De Marco se volvió hacia Judd.
—En eso es donde la gente se equivoca. No planea las cosas como yo.
Judd miró a De Marco, estudiándolo clínicamente. El hombre padecía de megalomanía más allá de toda razón o lógica, No había manera de llegar a él. Le faltaba algún sentido moral, lo cual le permitía matar sin compunción. Judd conocía ahora casi todas las respuestas.
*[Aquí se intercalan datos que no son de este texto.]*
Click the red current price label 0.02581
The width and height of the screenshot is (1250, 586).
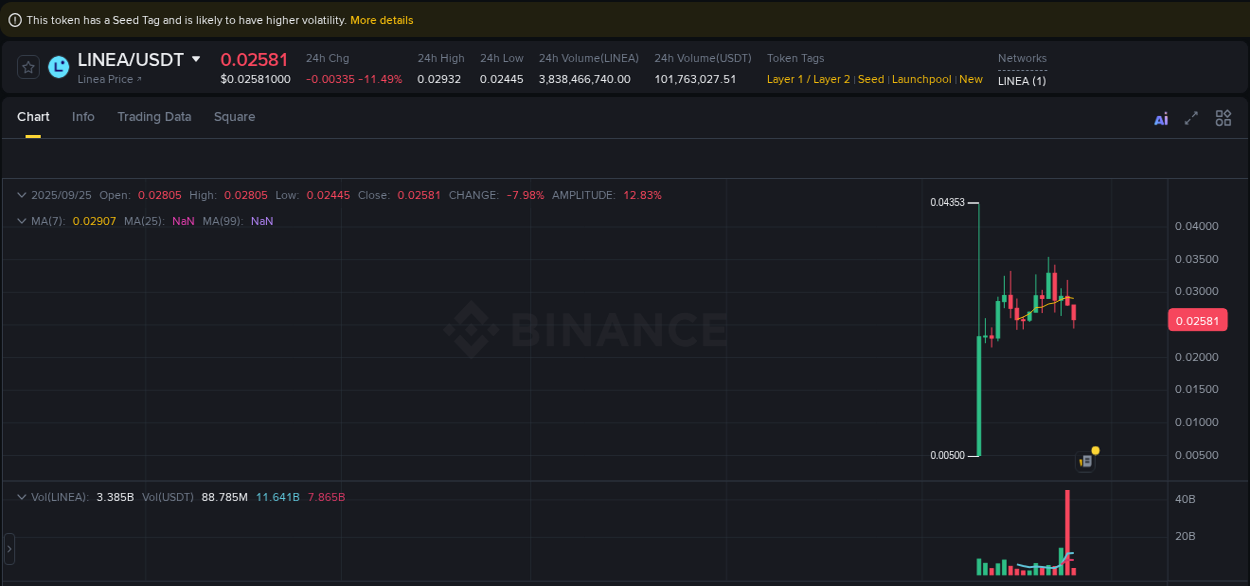(1197, 320)
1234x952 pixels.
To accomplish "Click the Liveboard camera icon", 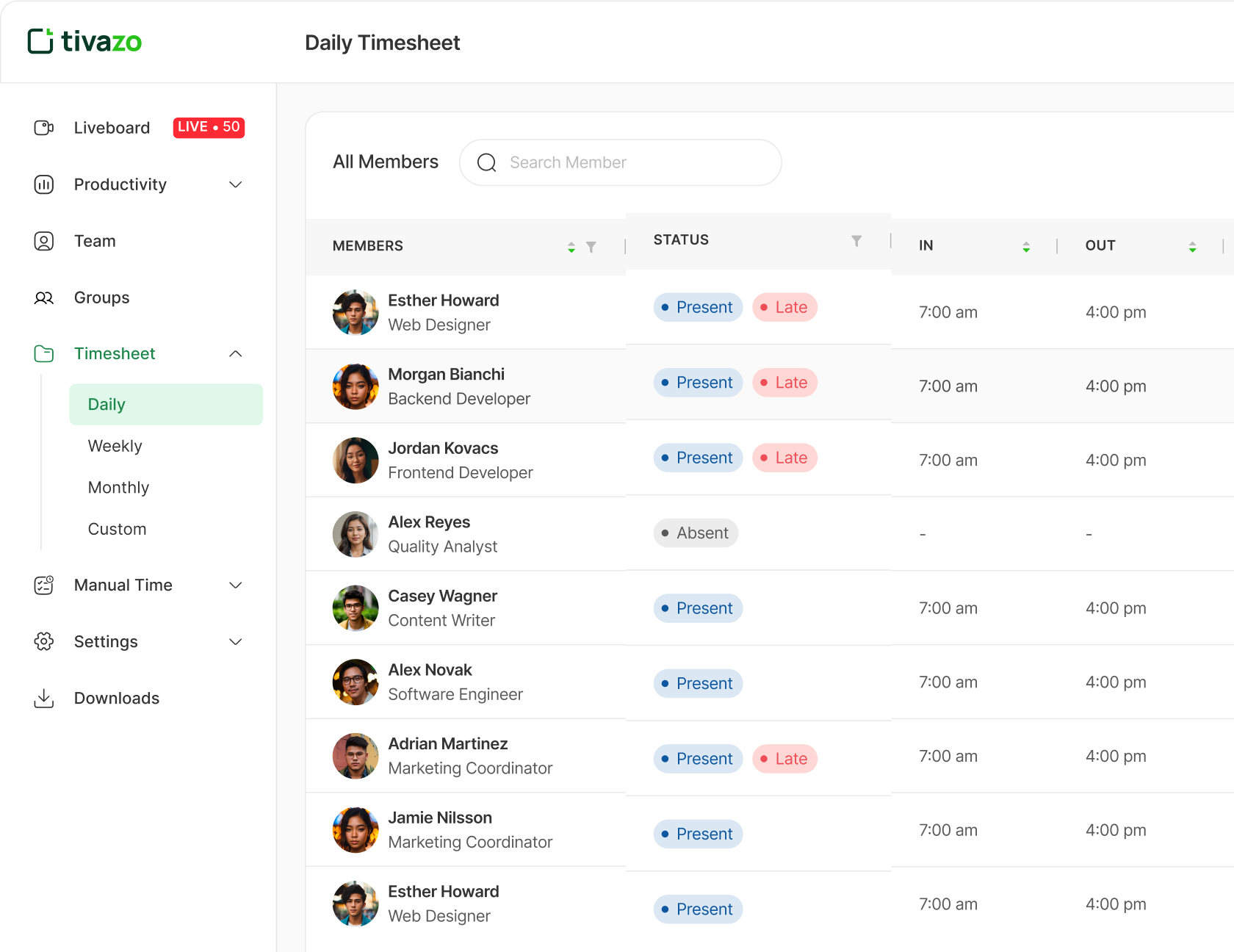I will 44,128.
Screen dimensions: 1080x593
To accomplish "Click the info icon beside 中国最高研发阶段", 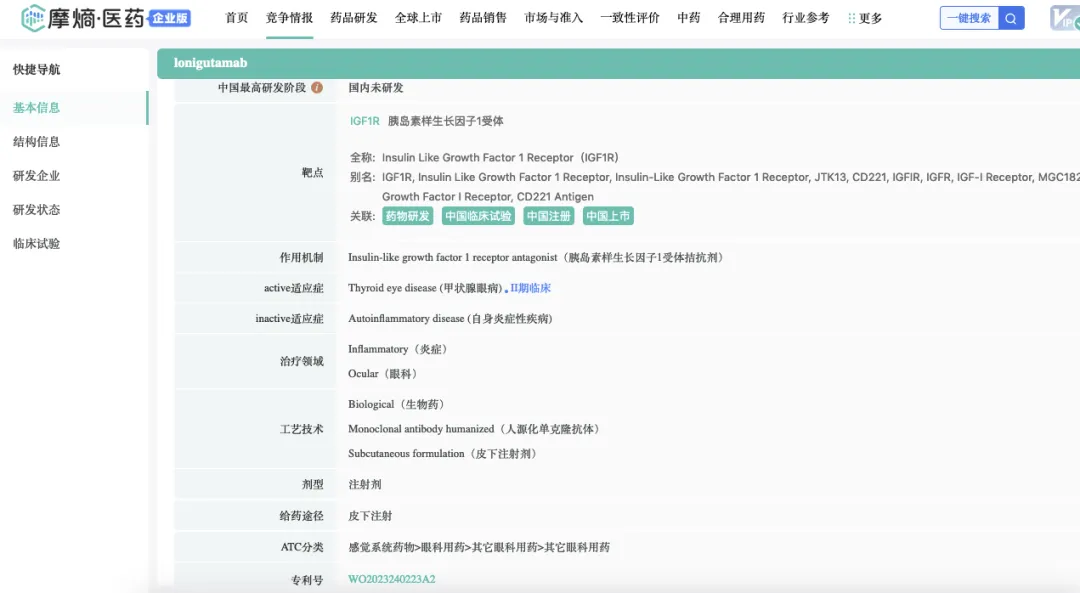I will (x=317, y=88).
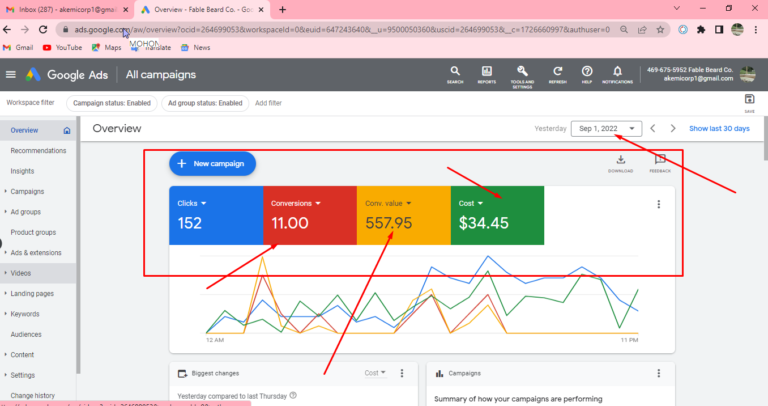The height and width of the screenshot is (406, 768).
Task: Open the Sep 1, 2022 date dropdown
Action: [606, 128]

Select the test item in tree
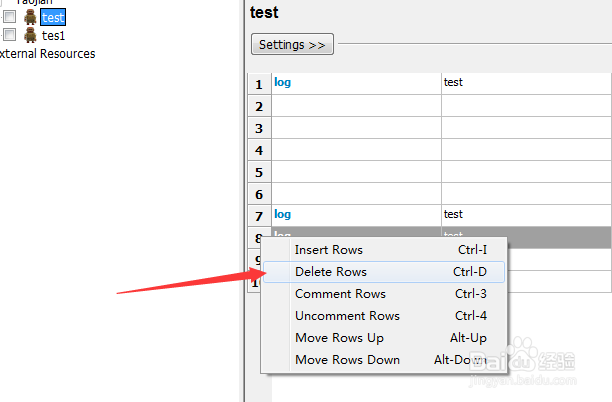coord(53,18)
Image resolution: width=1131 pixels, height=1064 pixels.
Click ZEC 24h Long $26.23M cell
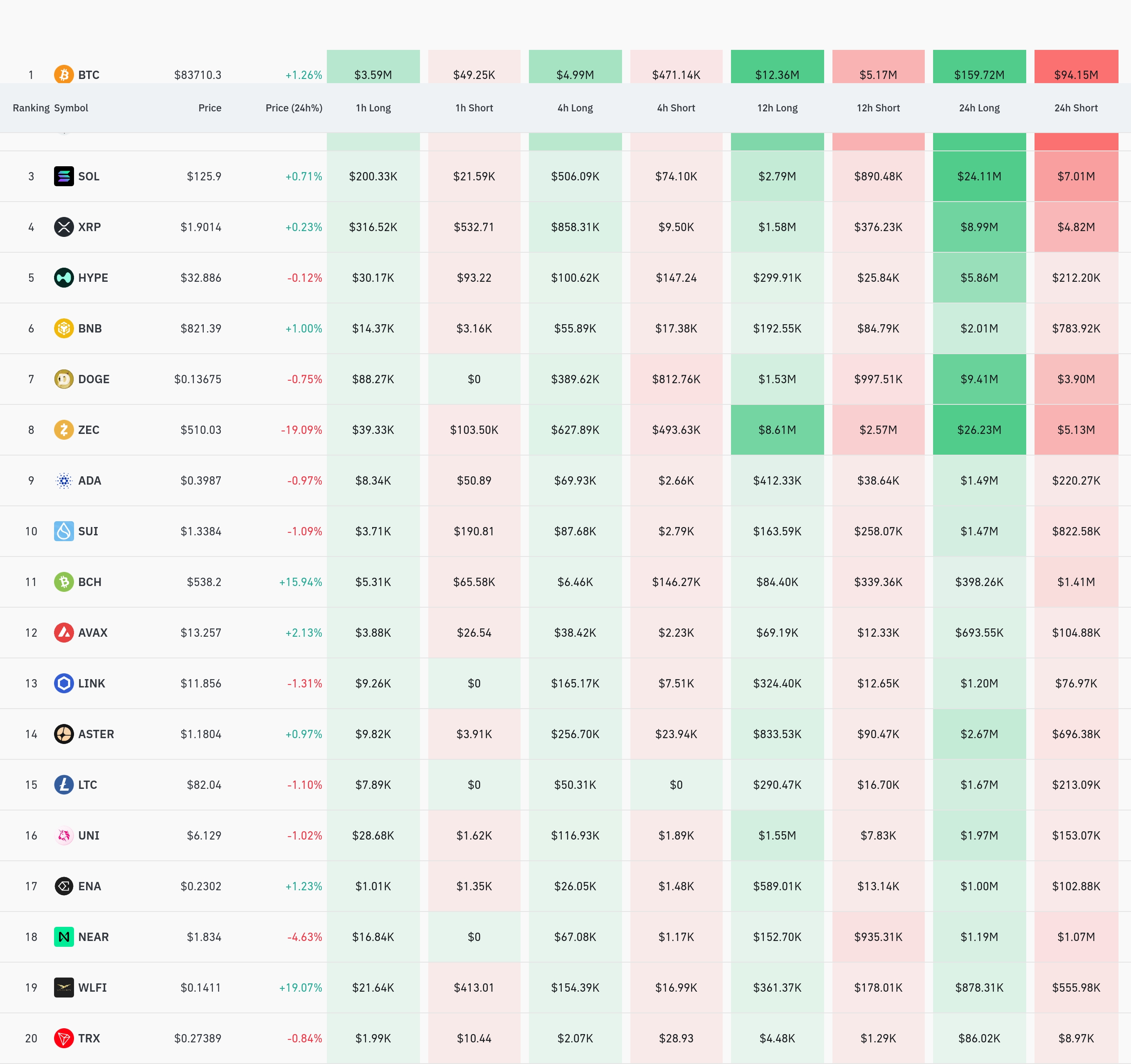[x=979, y=430]
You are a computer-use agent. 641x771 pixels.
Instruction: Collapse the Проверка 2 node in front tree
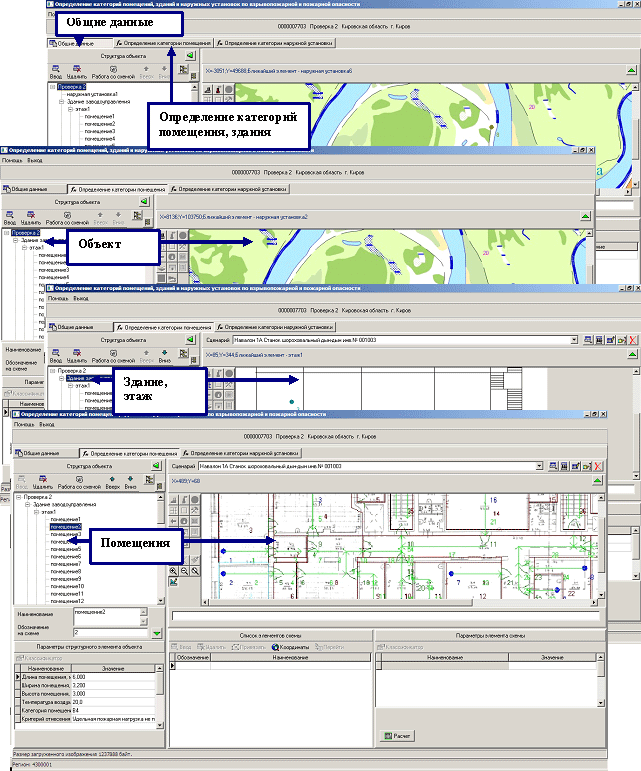(x=18, y=496)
De Marco había cometido los asesinatos con sus propias manos, movido por un sentido del honor: una venganza siciliana para borrar la mancha con que suponía que su mujer lo había mancillado a él y a su familia de La Cosa Nostra. Había matado a John Hanson por error. Cuando Angeli lo informó sobre lo sucedido, De Marco acudió a su consultorio y se encontró con Carol. Pobre Carol. No podía darle las grabaciones de la señora De Marco porque no conocía a Anne por ese nombre. Si De Marco hubiera dominado su enojo podría haber ayudado a Carol a imaginarse de quién estaban hablando; pero parte de su enfermedad consistía en no tolerar la frustración y entonces había caído en una rabia demencial y Carol había muerto. De manera horrible. Había sido De Marco quien había atropellado a Judd y luego había vuelto a su consultorio, con Angeli, a matarlo. Judd quedó intrigado ante el hecho de que no hubiesen violentado la puerta y lo hubieran matado de un tiro. Pero ahora se daba cuenta de que ya que McGreavy estaba seguro de que el culpable era Judd, habían decidido hacer aparecer su muerte como un suicidio cometido a causa de sus propios remordimientos. Esto detendría cualquier futura investigación policial.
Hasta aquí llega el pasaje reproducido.